Profile or opinion piece? You decide.

After reading a detailed profile on Donald Rumsfeld from Vanity Fair (2003) I can't tell you one thing I've learnt about him - which seems odd as the piece was meant to be a profile of the Defense Secretary. And no, it's not because I'm not interested or wish I was reading Grazia, it's because the writing was hard to digest, the language difficult to read and the main bulk of material boring.

Not odd though when the whole piece contains less than five quotes, one of which is taken from another article from the big man himself. Despite describing the setting of the meeting between subject and writer (Sir John Keegan) there seems to me to be no evidence of an interview taking place. Throughout the feature Keegan throws an immense amount of information at the reader, but only includes a very small amount of Rumsfeld's direct opinion and personality.

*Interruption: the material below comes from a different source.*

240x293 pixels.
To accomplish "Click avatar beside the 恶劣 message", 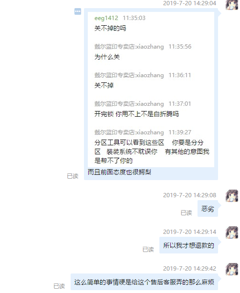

We are given a very faint glimmer into his life, instead we are bored with big words, complicated sentences and seemingly dull facts. To me, the most important part of the feature is towards the end when Keegan brings forward views on terroists, an impending war in Iraq and 9/11. The last page of the feature is the most interesting, the page that is placed right at the back of the magazine that you have to find, if you haven't already fallen asleep.

This feature would have kept me much more interested if Rumsfeld's voice had actually appeared as the result of a detailed interview, rather than acting as a pillar for Keegan to display his own knowledge on the subject.

I thought a profile was meant to give an insight into a person of interest. The only think this feature achieves is an insight into the complicated views of a writer on an equally complicated subject, with neither valuable information nor entertaining writing. A lethal combination.